PROBLEM TO SOLVE:
Count lines with "agent" below; give only the number.

DATA FOR ANALYSIS:

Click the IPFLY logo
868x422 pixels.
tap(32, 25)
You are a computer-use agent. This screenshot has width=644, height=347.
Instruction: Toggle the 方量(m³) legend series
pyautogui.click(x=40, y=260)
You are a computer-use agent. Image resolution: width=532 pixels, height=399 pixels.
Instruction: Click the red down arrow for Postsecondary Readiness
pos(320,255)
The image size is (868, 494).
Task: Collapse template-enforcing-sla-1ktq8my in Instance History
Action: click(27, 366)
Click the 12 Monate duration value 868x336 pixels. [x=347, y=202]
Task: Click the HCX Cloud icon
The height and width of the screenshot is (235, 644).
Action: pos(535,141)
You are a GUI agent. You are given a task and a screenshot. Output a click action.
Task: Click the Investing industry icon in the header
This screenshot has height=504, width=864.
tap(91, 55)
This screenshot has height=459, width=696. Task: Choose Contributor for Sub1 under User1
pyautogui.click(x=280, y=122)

==

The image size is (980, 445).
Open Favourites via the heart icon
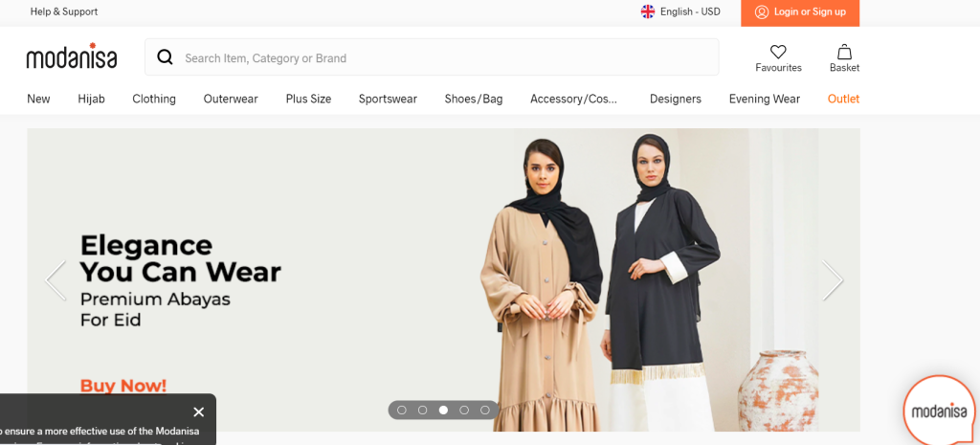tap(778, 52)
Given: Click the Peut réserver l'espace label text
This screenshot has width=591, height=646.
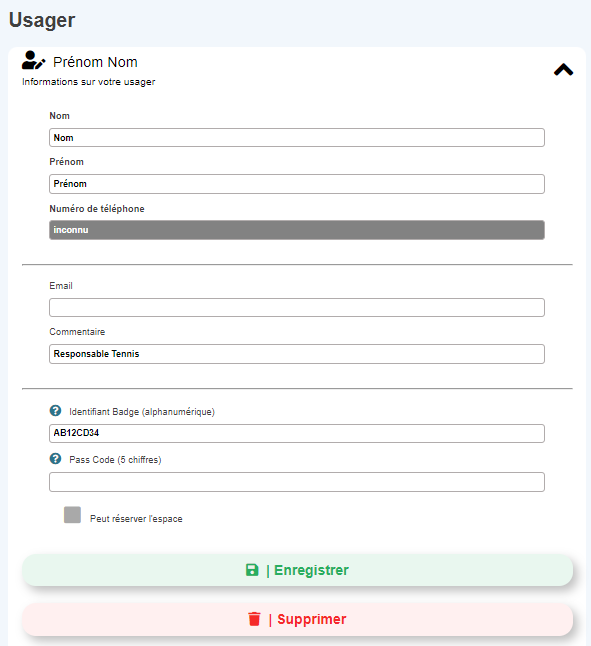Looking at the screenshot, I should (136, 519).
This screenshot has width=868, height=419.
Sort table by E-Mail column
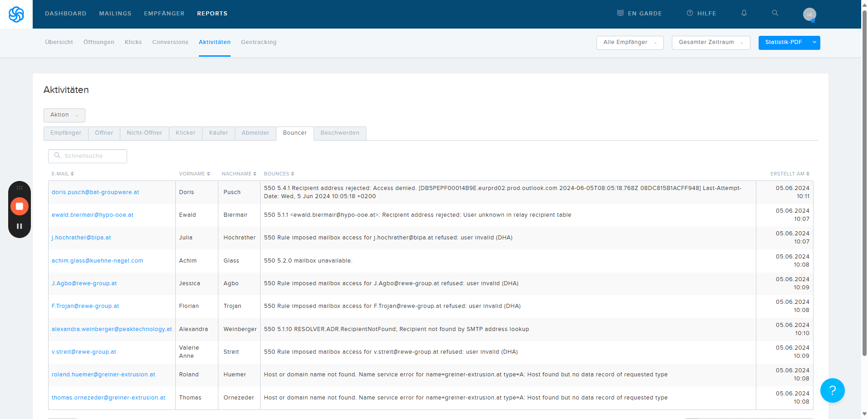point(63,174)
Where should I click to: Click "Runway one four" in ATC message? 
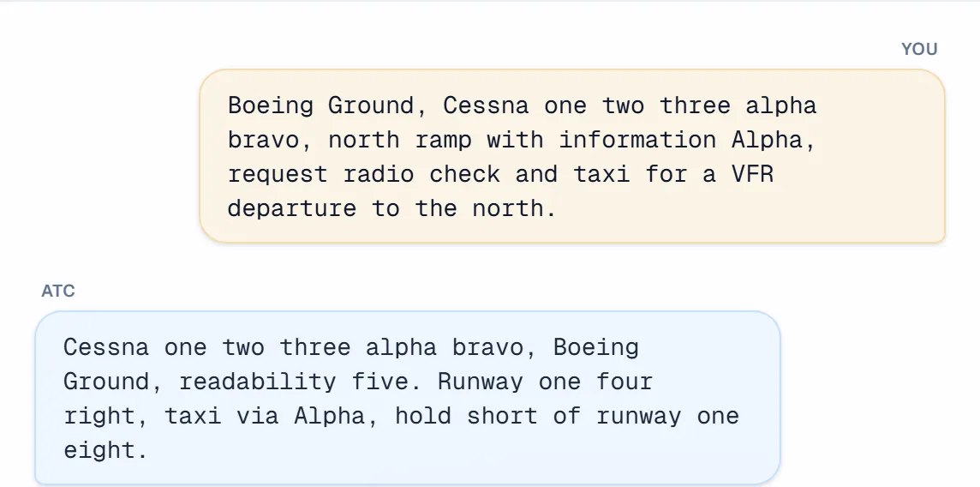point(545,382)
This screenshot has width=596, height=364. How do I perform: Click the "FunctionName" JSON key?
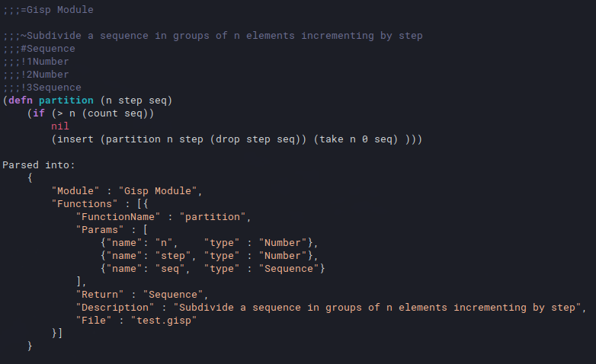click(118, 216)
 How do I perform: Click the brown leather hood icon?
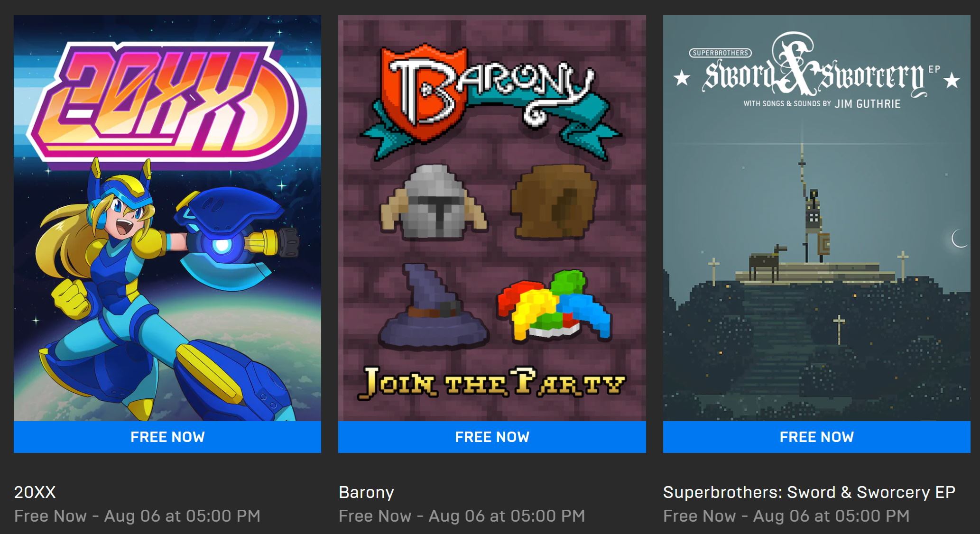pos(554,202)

* * *

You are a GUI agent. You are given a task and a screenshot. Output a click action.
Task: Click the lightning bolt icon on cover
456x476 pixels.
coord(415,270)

RESPONSE TO THIS TASK:
4